It was a very good thing that people love this beer, but it dragged us for a while until we were able to really catch up with it and eventually build Balmoral because I think we bought that site of our other brewery right at the end of 2013.
And by that time, I think Daisy Cutter was like 80% of the beer that we were making at Lincoln. And we were brewing about 15,000 barrels.
And we couldn't even get your beer. We couldn't keep it on our shelves. We were getting requests for it all the time.
Yeah.
So it was kind of like, yeah, Daisy Cutter is awesome, but it was really driving the shit for us. And we wanted to be making a good amount of other things, but we just weren't able to.
So it wasn't until Balmoral when we had really the ability to get on top of Daisy and say, all right, we're going to start allocating volume towards other things, which then allowed us to make a bigger commitment to IPA.
And that's when we started seeing more of like honest effort behind Bulejo and Gonaway and Beards Like That. But really, Bodum is our first year round IPA, which is crazy for because we're, everybody would consider us a happy brewery, but-
I can't believe that took like 12 years. That's ridiculous.

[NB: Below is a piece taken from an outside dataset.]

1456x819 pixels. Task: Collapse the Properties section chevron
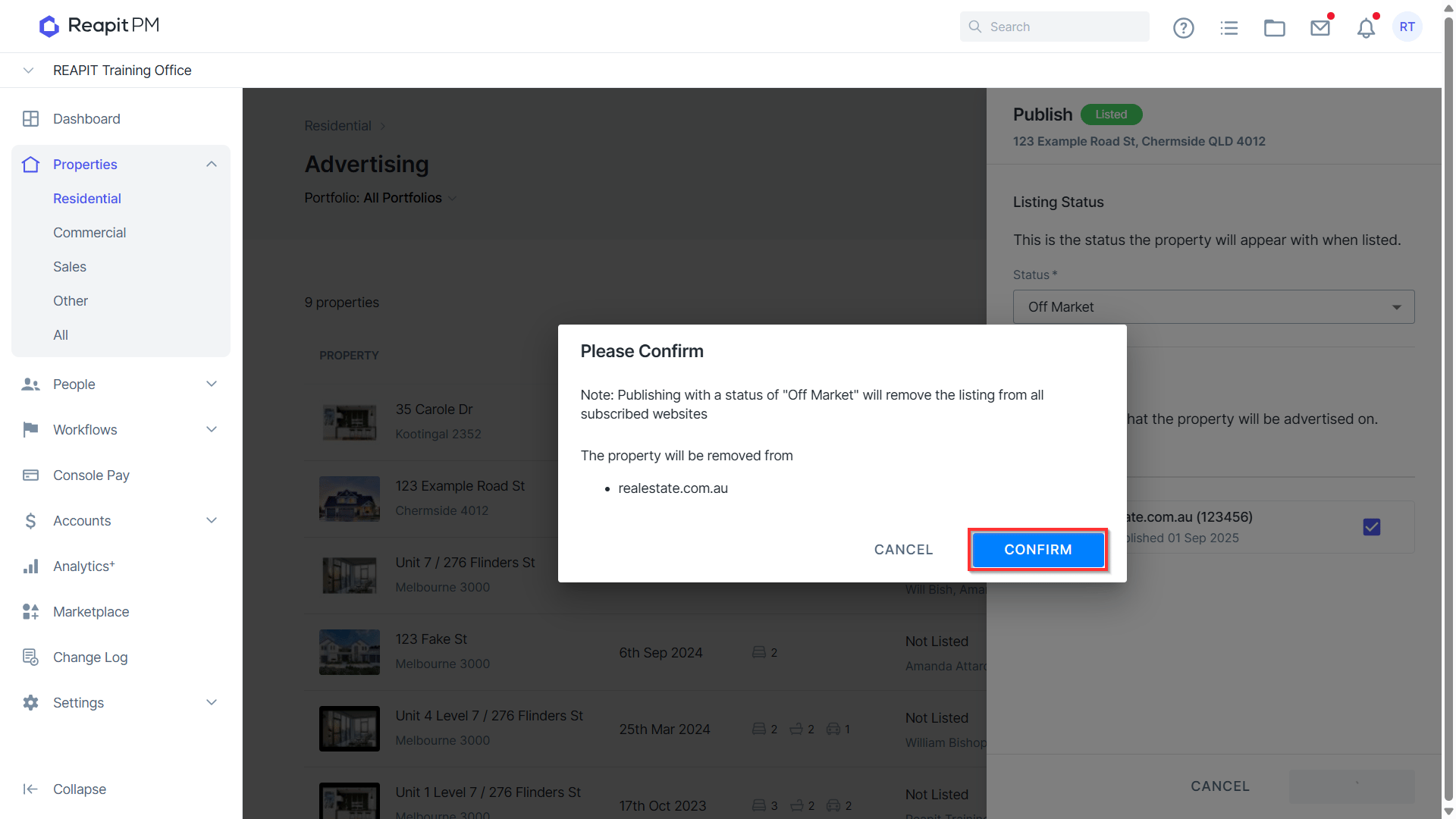click(212, 165)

You tried though, right? You tried to call- some of the ones that you released, you called year round, but it never seemed to happen.
Or was it just the rotating like seasonal IPAs?
It was six months and six months, Bulejo and Gonaway.
By the way, has Gonaway Brewing issued a cease and desist to you yet?
Is that the name of a brewery?
No, I'm just trying to make a joke about the fact that that beer has undergone a-
Oh, because I was about to be like, no, not yet, but probably they're going to.
Yeah, right. I didn't mean to touch a nerve there, but it seems like it landed a little harder than I thought.
No, no, no, no nerves there. I mean, things happen.
Roger mentioned earlier all the artwork that your cans are really known for, and I have memories of so many different ones. Do you have a particular label that you feel was your personal favorite?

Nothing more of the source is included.